Fixing this will take time, and a change in attitude.

"Security and attack scenarios against these technologies and protocols have been ignored for quite some time in the maritime industry," said Rapid7′s Schloesser.

Researchers like Fotios Katsilieris have offered ways to measure whether AIS data is being faked, though he declined to be interviewed, saying it remained a sensitive area. One Google researcher who has proposed changes to the AIS protocol wrote on his blog that he had been discouraged by the U.S. Coastguard from talking publicly about its vulnerabilities.

Indeed, AIS is abused within the industry itself.

Windward, an Israeli firm that collects and analyses AIS data, found 100 ships transmitting incorrect locations via AIS in one day – often for security or financial reasons, such as fishing boats operating outside assigned waters, or smuggling.

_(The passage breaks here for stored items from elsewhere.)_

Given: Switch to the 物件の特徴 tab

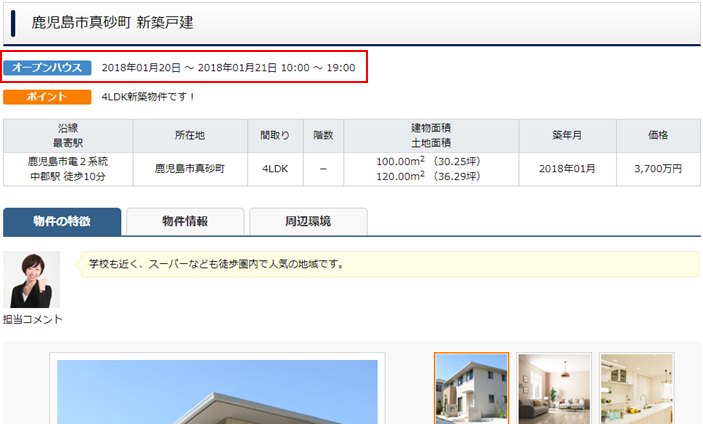Looking at the screenshot, I should pos(62,222).
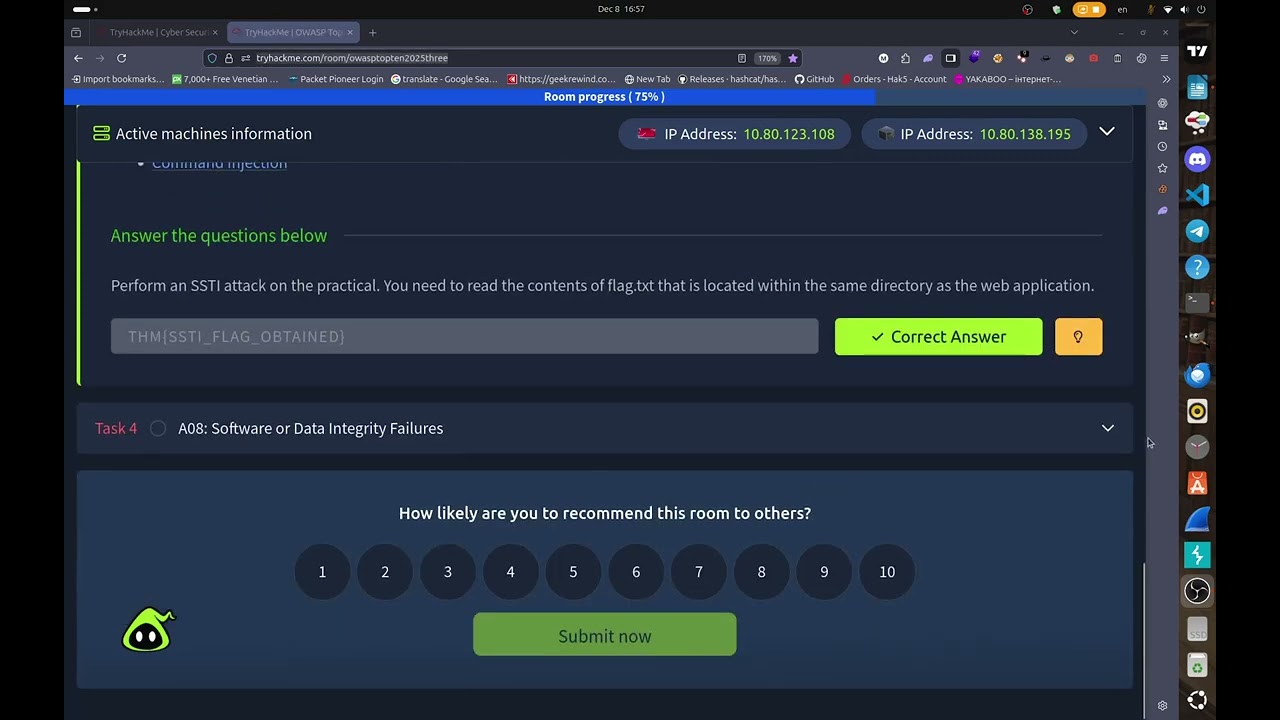Choose rating 3 for recommendation
Image resolution: width=1280 pixels, height=720 pixels.
448,572
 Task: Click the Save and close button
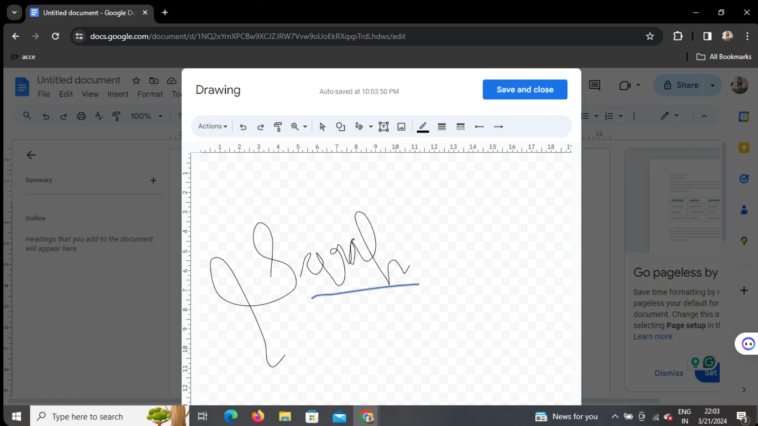pos(524,90)

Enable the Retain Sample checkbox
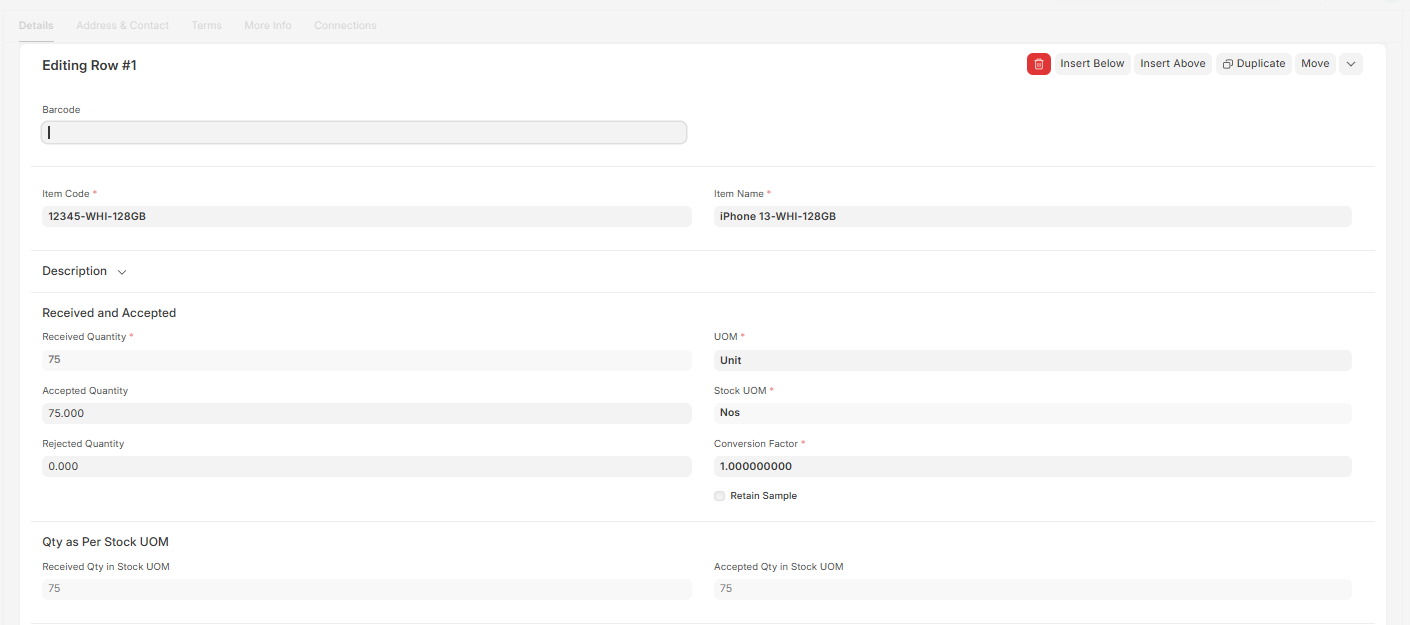(720, 496)
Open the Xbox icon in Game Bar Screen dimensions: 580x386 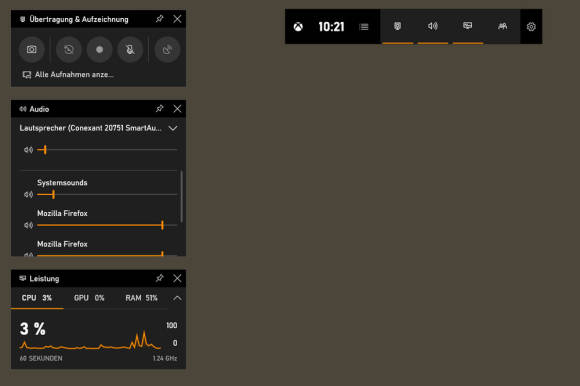tap(298, 27)
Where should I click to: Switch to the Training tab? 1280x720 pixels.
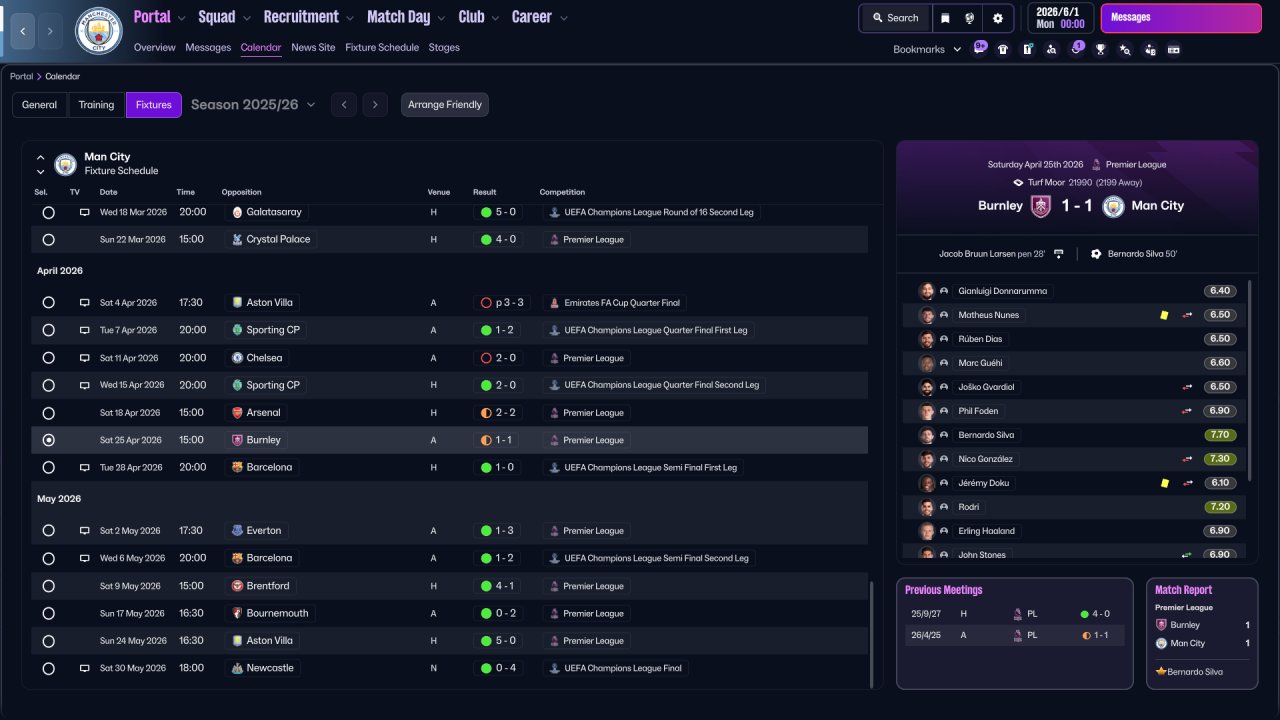(96, 104)
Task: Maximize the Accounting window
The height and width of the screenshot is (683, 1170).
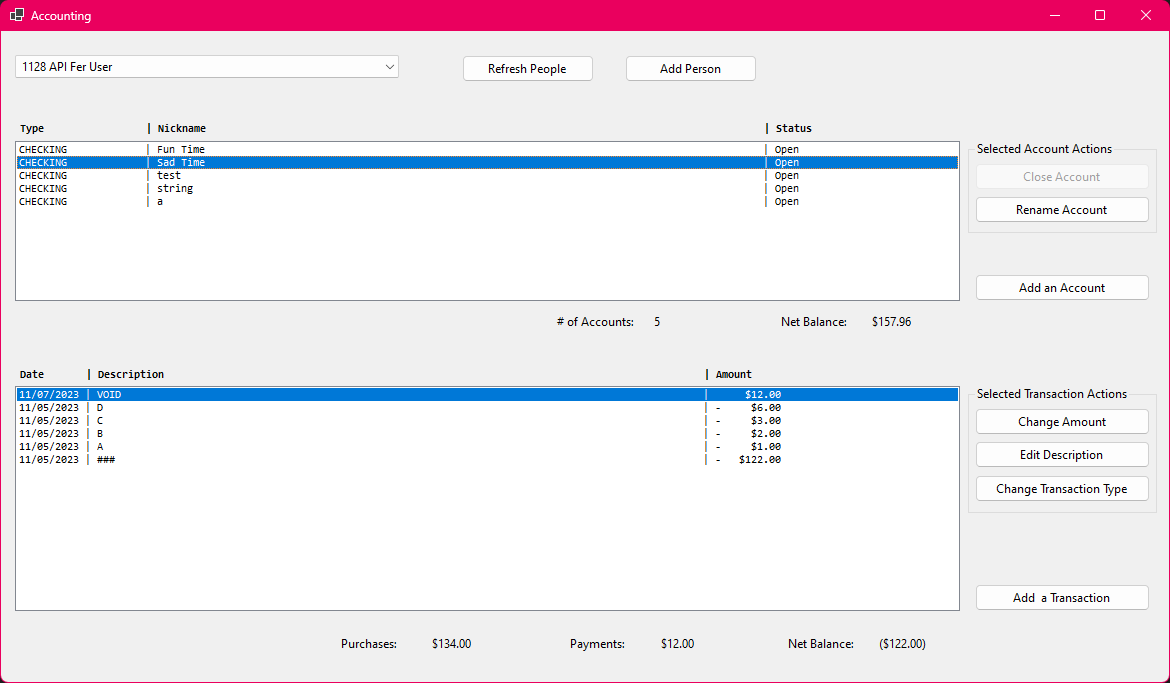Action: click(x=1100, y=15)
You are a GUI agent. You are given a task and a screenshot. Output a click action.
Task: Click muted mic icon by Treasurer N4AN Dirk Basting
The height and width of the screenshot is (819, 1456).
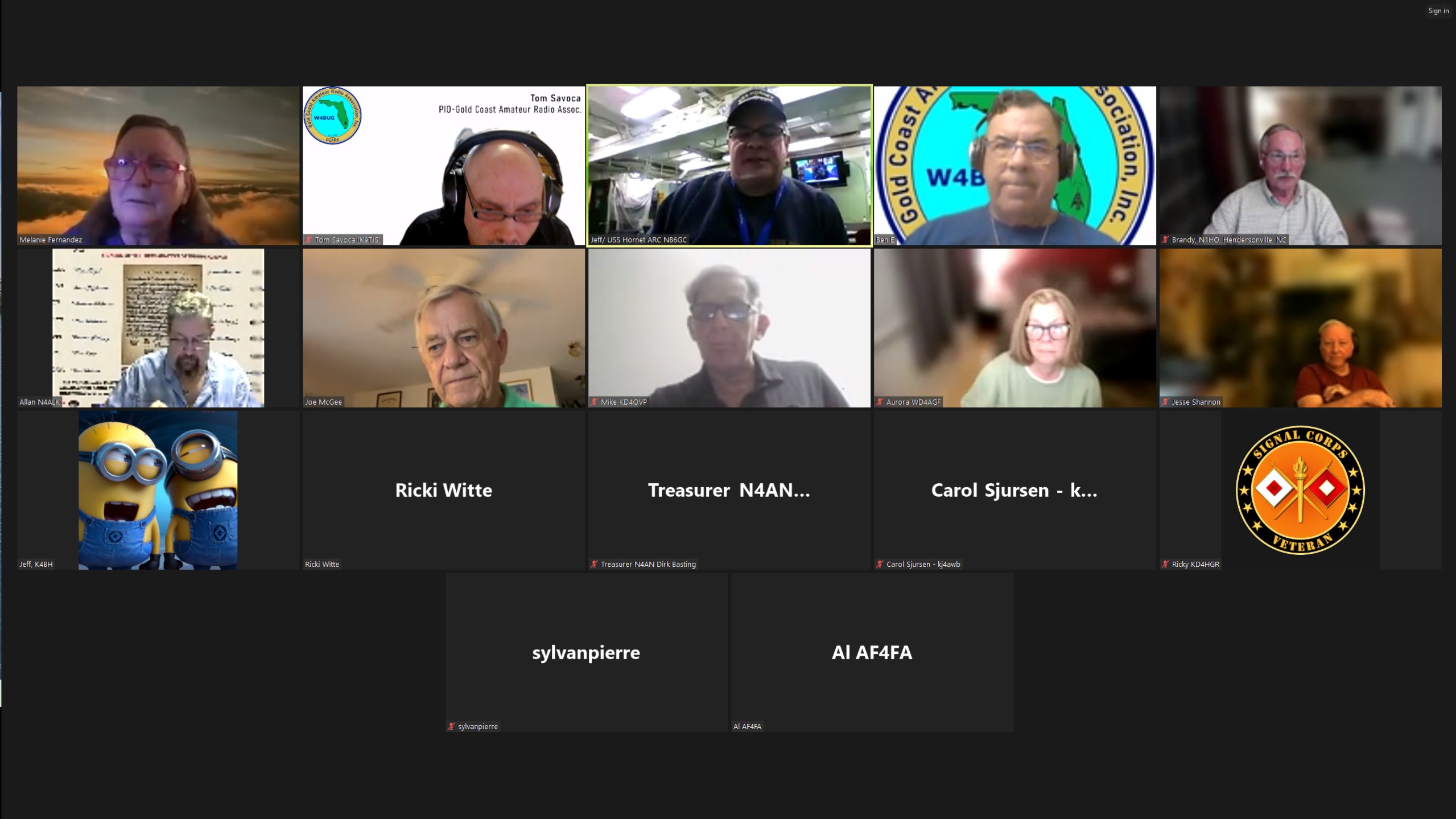coord(595,564)
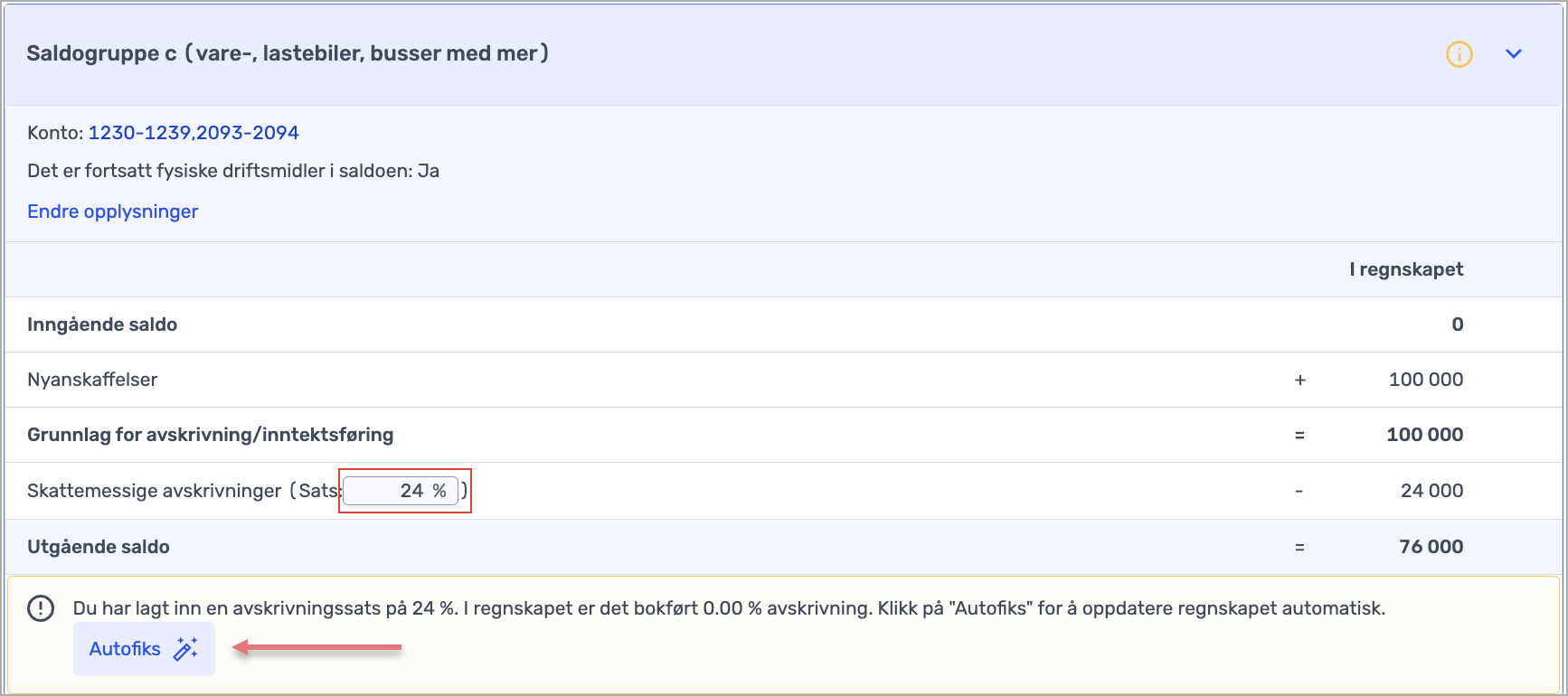Image resolution: width=1568 pixels, height=696 pixels.
Task: Select the Saldogruppe c header title
Action: [288, 53]
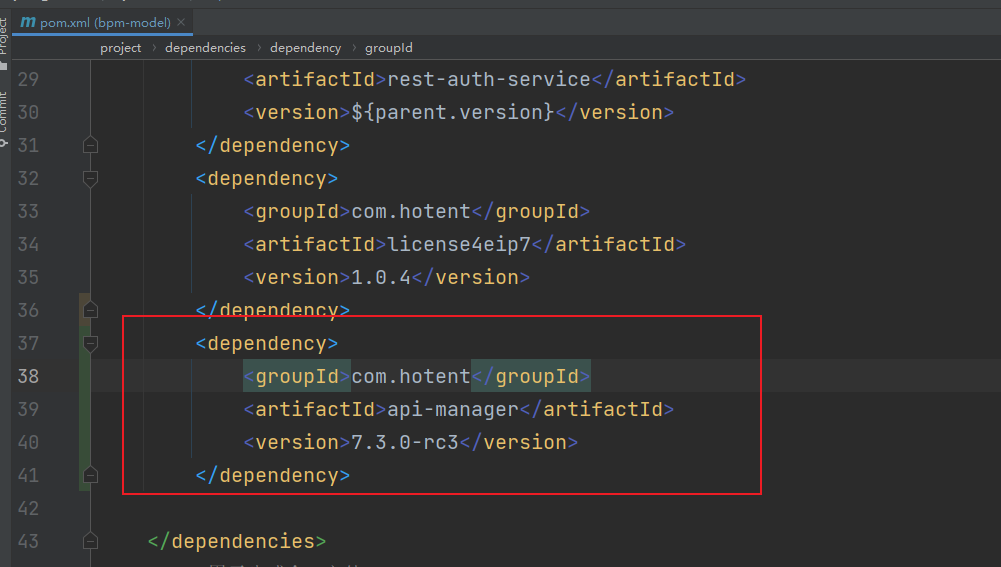Screen dimensions: 1001x567
Task: Collapse fold marker at line 37
Action: tap(91, 344)
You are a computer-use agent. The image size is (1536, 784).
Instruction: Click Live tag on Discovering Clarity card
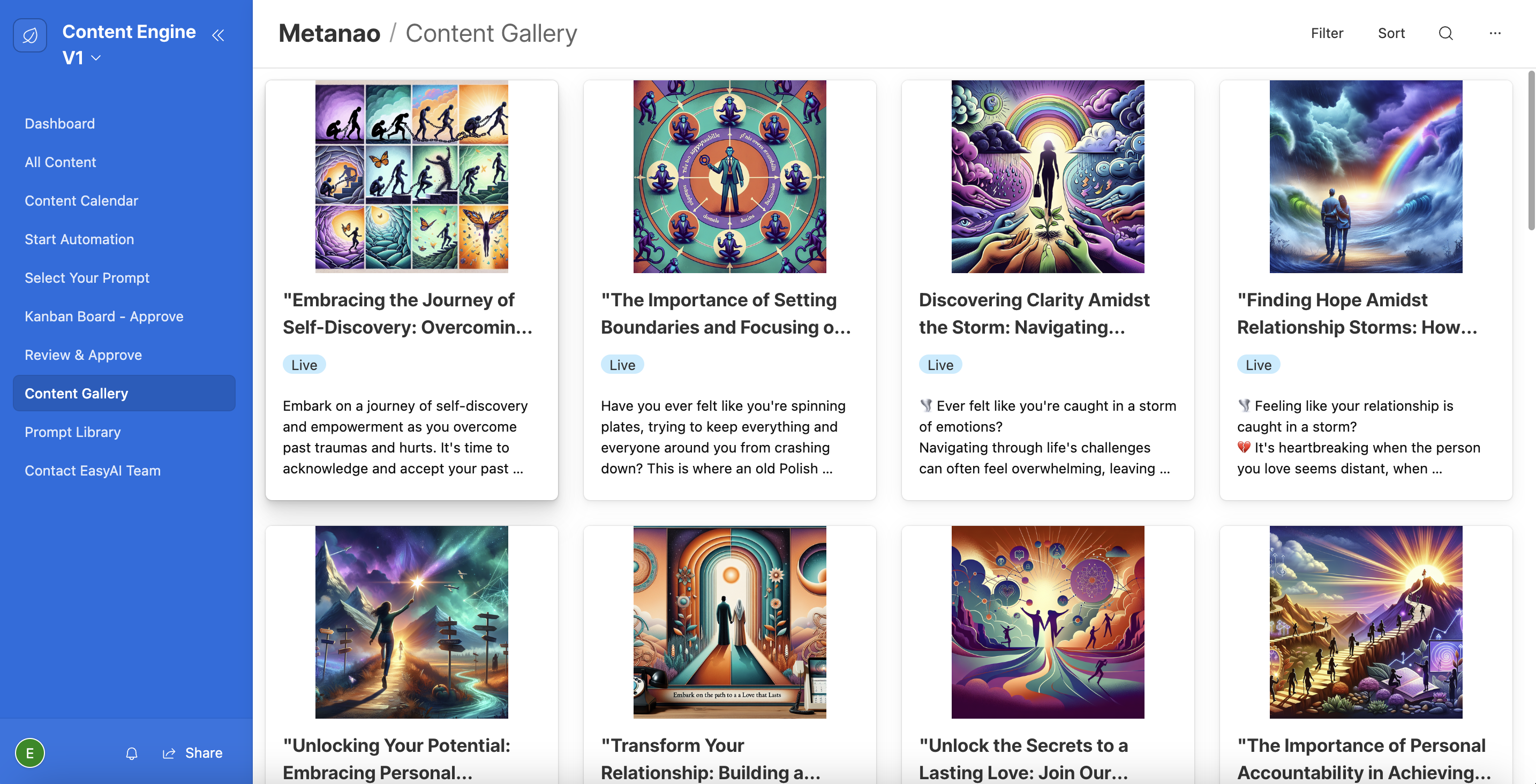940,365
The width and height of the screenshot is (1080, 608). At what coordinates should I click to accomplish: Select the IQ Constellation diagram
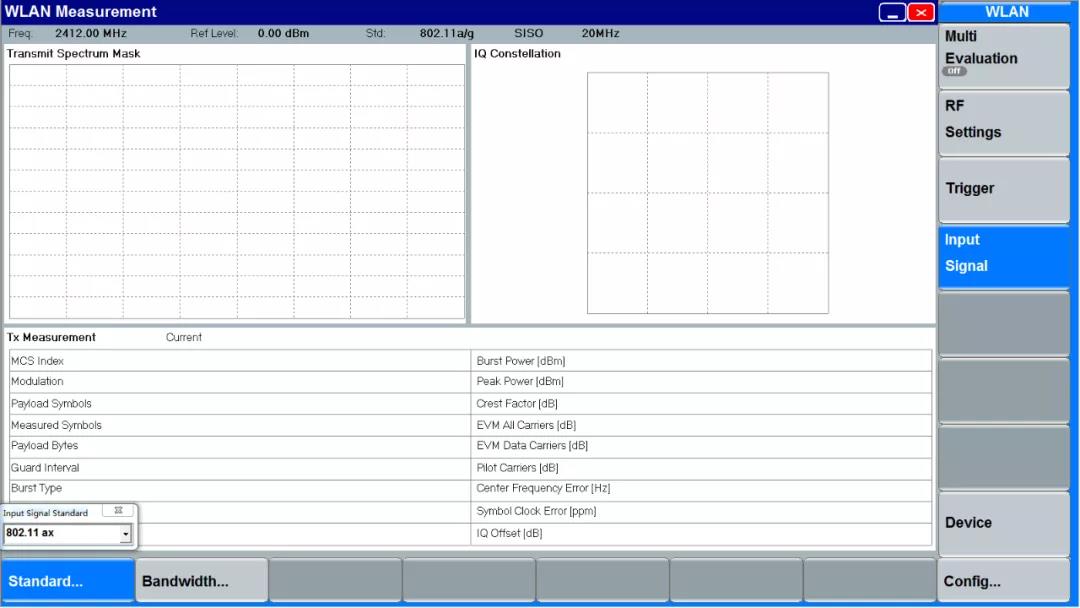point(707,192)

In a U.N. report issued earlier this year on alleged efforts by North Korea to procure nuclear weapons, investigators wrote that one ship carrying concealed cargo turned off its AIS signals to disguise and conceal its trip to Cuba.

It's not clear how seriously the standards bodies treat the threat. Trend Micro's Balduzzi said he and his colleagues were working with standards organisations, which he said would meet next year to discuss his research into AIS vulnerabilities.

The core standard is maintained by the International Telecommunications Union (ITU) in association with the IMO. In a statement, the IMO said no such report of vulnerabilities had been brought to its attention. The ITU said no official body had contacted it about thevulnerabilities of AIS. It said it was studying the possibility of reallocating spectrum to reduce saturation of AIS applications.

Yevgen Dyryavyy, author of the NCC report on ECDIS, was sceptical that such bodies would solve the problems soon.

First, he said, they have to understand the IT security of shipboard networks, onboard linked equipment and software, and then push out new guidelines and certification.

Until then, he said, "nothing will be done about it."